こんにちは弘邦医院院長の林雅之です。本日のテーマは、「水分補給」です。これからしばらくはこまめに水分補給しないと熱中症になると心配されている人が多いと思います。では、人が1日で必要とする水分補給量はどのくらいでしょうか?むろん、体重や食事量などによって異なりますが、おおよそ1500~2000mlといったところでしょうか。

 人間の体の50~70%は水分だと言われています。体重60キロの人なら30キロ、80キロの人なら40キロ以上は水だということです。水はさまざまな物質が溶けるため、体内で行われる、タンパク質やエネルギーの合成や分解などの化学反応を行う場所としてとても重要です。ですから体重に対して常に一定の割合の水分を維持することが大切なのです。

 では、水は人間の体の中からどのようにして出ていくのでしょうか?例えば、私たちが気づかないうちに呼吸や汗として出ていきます。これを不感蒸泄と言います。汗をかかない状態で、1日当たり15ml/㎏と言われています。もしあなたの体重が60キロなら900ml、90キロなら1350mlということになります。不感蒸泄で失われた水分は体内を駆け巡り体内で生まれた余計な熱を奪い、呼気や汗として蒸発することで体内の熱を下げているのです。

 ほかに体内から失われる水分と言えば尿です。一般的に健康な人の尿量は1回200~400mlで、それを1日3~8回繰り返します。ですから、1日あたり1500ml程度の水分が尿として体外に排出されているのです。

 あとは便に含まれる水分が200~300ml、食事によって知らず知らずのうちに摂っている水分が700~1000mlあります。

一方で、代謝水といって、体内で作られる水もあります。

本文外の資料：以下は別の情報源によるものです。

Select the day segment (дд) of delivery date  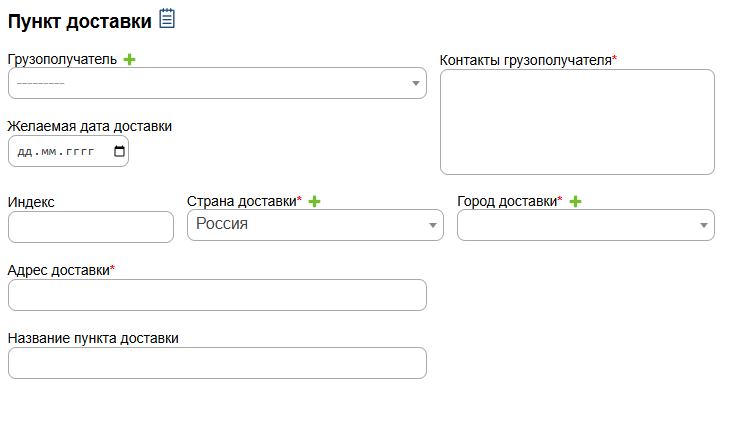26,152
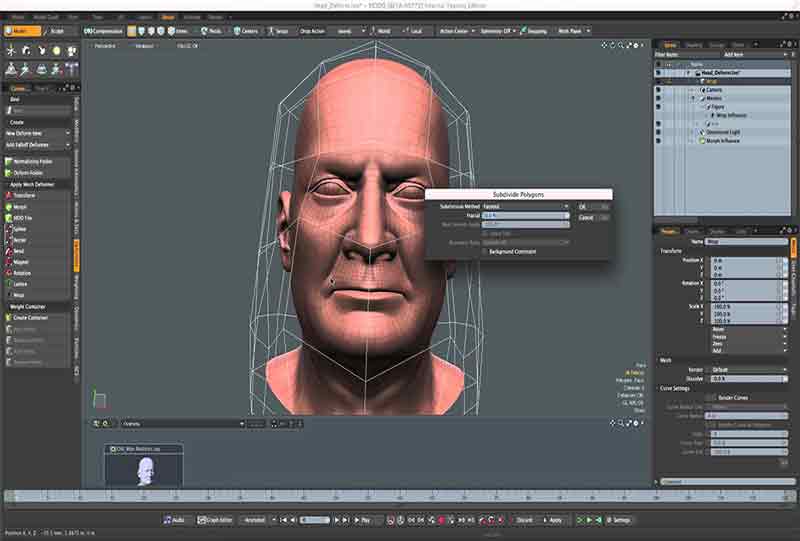Expand the Add Falloff Deformer dropdown
Screen dimensions: 800x541
tap(36, 145)
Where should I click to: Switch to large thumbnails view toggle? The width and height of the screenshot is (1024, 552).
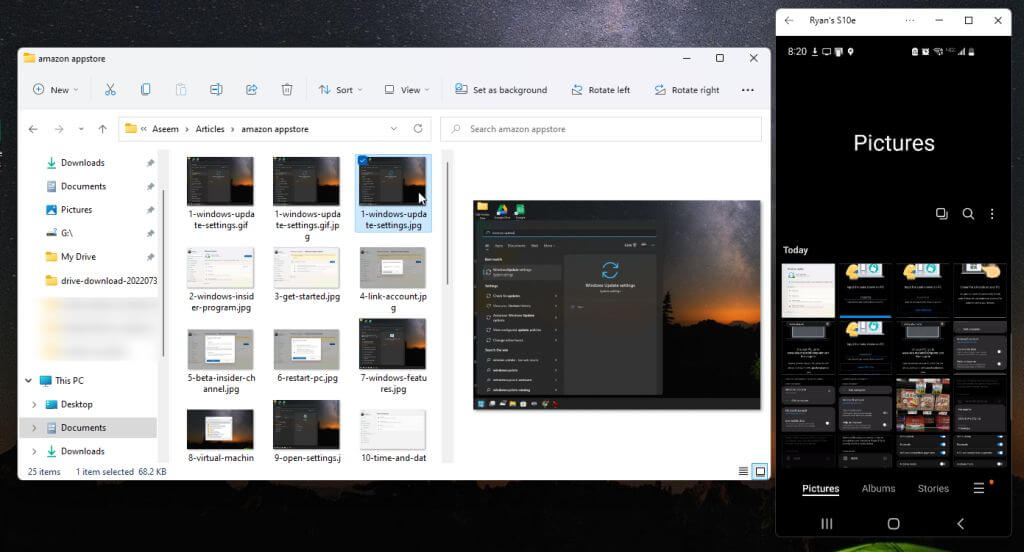(760, 471)
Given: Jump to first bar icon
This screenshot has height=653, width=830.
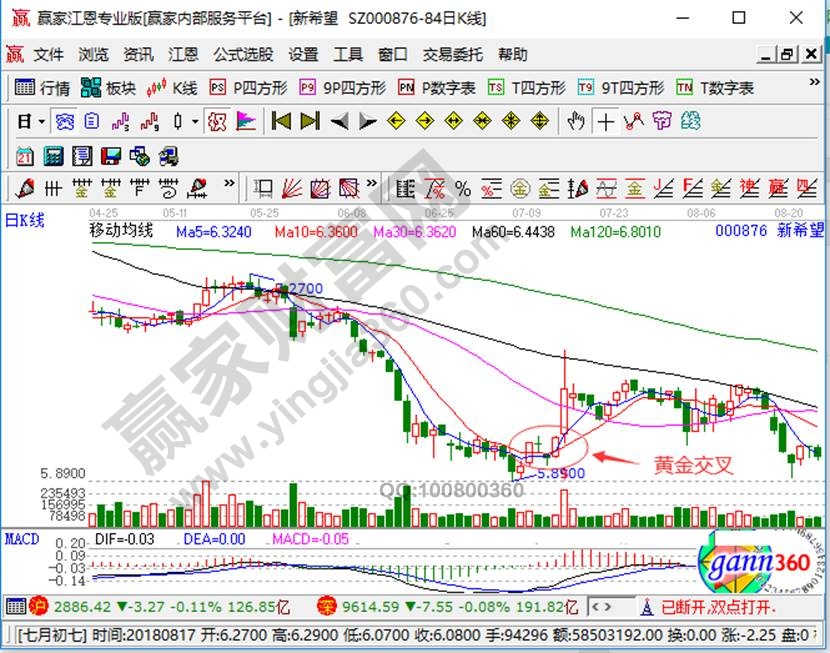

私たちの体を作っている37兆個の細胞が体内でエネルギーを合成するときに二酸化炭素と共にできる水が1日200~300mlあるのです。

これらを全部合わせて、代謝水を差し引くと1日に失われる水分量はおおよそ、2400~2800mlとなります。ただし、先に述べたようにその中には食事で摂っている水分もあるので、飲料水として取るべきは1500mlということになります。

だったら、大好きなビールをたくさん飲もう、と思う人がいるかもしれません。残念ながらビールには利尿作用があり、飲んだ以上の水分が抜けてしまう恐れがあります。飲むなら常温のお水にしましょう。